**What this task involves:**
Copy the data below word for word, keeping every line in its original order.

**Exercise inputs:**
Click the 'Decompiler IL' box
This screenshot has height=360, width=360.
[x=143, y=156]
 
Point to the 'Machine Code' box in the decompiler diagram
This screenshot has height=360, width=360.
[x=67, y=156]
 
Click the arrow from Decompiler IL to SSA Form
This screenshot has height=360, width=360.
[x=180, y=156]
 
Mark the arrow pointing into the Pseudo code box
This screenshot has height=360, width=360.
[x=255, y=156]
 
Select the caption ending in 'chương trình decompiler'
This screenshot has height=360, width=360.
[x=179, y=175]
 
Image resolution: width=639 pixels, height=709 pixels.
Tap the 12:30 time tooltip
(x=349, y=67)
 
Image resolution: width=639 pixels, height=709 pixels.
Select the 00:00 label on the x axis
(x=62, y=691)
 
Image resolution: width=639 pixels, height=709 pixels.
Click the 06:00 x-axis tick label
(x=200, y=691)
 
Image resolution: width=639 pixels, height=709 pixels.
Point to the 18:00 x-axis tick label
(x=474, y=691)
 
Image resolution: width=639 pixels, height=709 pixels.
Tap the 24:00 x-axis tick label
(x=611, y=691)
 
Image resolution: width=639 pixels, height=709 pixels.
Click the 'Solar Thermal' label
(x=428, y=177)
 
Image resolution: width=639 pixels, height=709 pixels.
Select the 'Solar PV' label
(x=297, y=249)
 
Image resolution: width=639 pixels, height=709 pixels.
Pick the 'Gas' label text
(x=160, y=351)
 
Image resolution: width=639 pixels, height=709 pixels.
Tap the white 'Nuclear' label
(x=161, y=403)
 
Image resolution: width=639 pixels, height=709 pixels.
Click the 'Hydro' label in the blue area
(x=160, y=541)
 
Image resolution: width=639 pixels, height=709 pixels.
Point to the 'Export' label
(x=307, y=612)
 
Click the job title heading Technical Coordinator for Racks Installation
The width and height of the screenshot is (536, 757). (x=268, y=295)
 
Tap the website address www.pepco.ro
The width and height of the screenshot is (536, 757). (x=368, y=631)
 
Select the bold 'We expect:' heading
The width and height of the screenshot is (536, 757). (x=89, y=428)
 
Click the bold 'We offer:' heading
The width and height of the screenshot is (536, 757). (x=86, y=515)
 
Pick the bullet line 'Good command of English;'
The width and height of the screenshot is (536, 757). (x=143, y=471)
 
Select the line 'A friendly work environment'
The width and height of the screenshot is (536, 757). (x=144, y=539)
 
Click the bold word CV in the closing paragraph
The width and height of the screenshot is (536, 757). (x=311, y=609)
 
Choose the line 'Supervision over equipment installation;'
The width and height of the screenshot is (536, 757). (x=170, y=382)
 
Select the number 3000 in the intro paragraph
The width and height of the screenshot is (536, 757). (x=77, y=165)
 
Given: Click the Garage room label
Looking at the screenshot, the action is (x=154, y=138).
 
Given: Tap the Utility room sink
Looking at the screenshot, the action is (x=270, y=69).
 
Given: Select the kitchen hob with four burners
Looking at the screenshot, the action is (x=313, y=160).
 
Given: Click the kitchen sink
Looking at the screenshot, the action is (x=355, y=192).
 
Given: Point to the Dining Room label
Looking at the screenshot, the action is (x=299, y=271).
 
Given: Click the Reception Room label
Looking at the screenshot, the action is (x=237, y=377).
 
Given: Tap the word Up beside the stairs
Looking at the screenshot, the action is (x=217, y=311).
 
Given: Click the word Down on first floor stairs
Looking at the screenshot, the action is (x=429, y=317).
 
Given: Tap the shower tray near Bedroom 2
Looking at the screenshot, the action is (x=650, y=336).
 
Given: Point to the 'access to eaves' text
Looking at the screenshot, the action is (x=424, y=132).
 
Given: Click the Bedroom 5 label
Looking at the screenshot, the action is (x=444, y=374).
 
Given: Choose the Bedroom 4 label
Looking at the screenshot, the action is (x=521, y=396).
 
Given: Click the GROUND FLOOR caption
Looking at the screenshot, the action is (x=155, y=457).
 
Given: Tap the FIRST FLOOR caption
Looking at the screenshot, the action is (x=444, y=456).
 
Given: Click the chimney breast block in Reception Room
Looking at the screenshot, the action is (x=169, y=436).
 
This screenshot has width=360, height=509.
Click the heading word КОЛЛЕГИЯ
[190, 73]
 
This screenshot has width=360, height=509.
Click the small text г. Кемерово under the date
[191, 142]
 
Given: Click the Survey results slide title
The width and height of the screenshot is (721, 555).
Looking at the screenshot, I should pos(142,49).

**Output for this exercise:**
Click the 'Decompiler IL' box
This screenshot has height=360, width=360.
[x=143, y=156]
 
Point to the 'Machine Code' box in the decompiler diagram
This screenshot has height=360, width=360.
[x=67, y=156]
 
Click the arrow from Decompiler IL to SSA Form
This screenshot has height=360, width=360.
[x=180, y=156]
 
Mark the arrow pointing into the Pseudo code box
This screenshot has height=360, width=360.
[x=255, y=156]
 
Select the caption ending in 'chương trình decompiler'
This screenshot has height=360, width=360.
[x=179, y=175]
 
Image resolution: width=639 pixels, height=709 pixels.
Tap the 12:30 time tooltip
(x=349, y=67)
 
Image resolution: width=639 pixels, height=709 pixels.
Select the 00:00 label on the x axis
(x=62, y=691)
 
Image resolution: width=639 pixels, height=709 pixels.
Click the 06:00 x-axis tick label
(x=200, y=691)
 
Image resolution: width=639 pixels, height=709 pixels.
Point to the 18:00 x-axis tick label
(x=474, y=691)
 
Image resolution: width=639 pixels, height=709 pixels.
Tap the 24:00 x-axis tick label
(x=611, y=691)
 
Image resolution: width=639 pixels, height=709 pixels.
Click the 'Solar Thermal' label
(x=428, y=177)
 
Image resolution: width=639 pixels, height=709 pixels.
Select the 'Solar PV' label
(x=297, y=249)
 
Image resolution: width=639 pixels, height=709 pixels.
Pick the 'Gas' label text
(x=160, y=351)
 
Image resolution: width=639 pixels, height=709 pixels.
Tap the white 'Nuclear' label
(x=161, y=403)
 
Image resolution: width=639 pixels, height=709 pixels.
Click the 'Hydro' label in the blue area
(x=160, y=541)
 
Image resolution: width=639 pixels, height=709 pixels.
Point to the 'Export' label
(x=307, y=612)
 
Click the job title heading Technical Coordinator for Racks Installation
The width and height of the screenshot is (536, 757). (x=268, y=295)
 
Tap the website address www.pepco.ro
The width and height of the screenshot is (536, 757). (x=368, y=631)
 
Select the bold 'We expect:' heading
The width and height of the screenshot is (536, 757). (x=89, y=428)
 
Click the bold 'We offer:' heading
The width and height of the screenshot is (536, 757). (x=86, y=515)
 
Pick the bullet line 'Good command of English;'
The width and height of the screenshot is (536, 757). (x=143, y=471)
 
Select the line 'A friendly work environment'
The width and height of the screenshot is (536, 757). (x=144, y=539)
 
Click the bold word CV in the closing paragraph
The width and height of the screenshot is (536, 757). (x=311, y=609)
 
Choose the line 'Supervision over equipment installation;'
The width and height of the screenshot is (536, 757). (x=170, y=382)
 
Select the number 3000 in the intro paragraph
The width and height of the screenshot is (536, 757). (x=77, y=165)
 
Given: Click the Garage room label
Looking at the screenshot, the action is (x=154, y=138).
 
Given: Tap the Utility room sink
Looking at the screenshot, the action is (x=270, y=69).
 
Given: Select the kitchen hob with four burners
Looking at the screenshot, the action is (x=313, y=160).
 
Given: Click the kitchen sink
Looking at the screenshot, the action is (x=355, y=192).
 
Given: Point to the Dining Room label
Looking at the screenshot, the action is (x=299, y=271).
 
Given: Click the Reception Room label
Looking at the screenshot, the action is (x=237, y=377).
 
Given: Tap the word Up beside the stairs
Looking at the screenshot, the action is (x=217, y=311).
 
Given: Click the word Down on first floor stairs
Looking at the screenshot, the action is (x=429, y=317).
 
Given: Tap the shower tray near Bedroom 2
Looking at the screenshot, the action is (x=650, y=336).
 
Given: Point to the 'access to eaves' text
Looking at the screenshot, the action is (x=424, y=132).
 
Given: Click the Bedroom 5 label
Looking at the screenshot, the action is (x=444, y=374).
 
Given: Choose the Bedroom 4 label
Looking at the screenshot, the action is (x=521, y=396).
 
Given: Click the GROUND FLOOR caption
Looking at the screenshot, the action is (x=155, y=457).
 
Given: Tap the FIRST FLOOR caption
Looking at the screenshot, the action is (x=444, y=456).
 
Given: Click the chimney breast block in Reception Room
Looking at the screenshot, the action is (x=169, y=436).
 
This screenshot has width=360, height=509.
Click the heading word КОЛЛЕГИЯ
[190, 73]
 
This screenshot has width=360, height=509.
Click the small text г. Кемерово under the date
[191, 142]
 
Given: Click the Survey results slide title
The width and height of the screenshot is (721, 555).
Looking at the screenshot, I should pos(142,49).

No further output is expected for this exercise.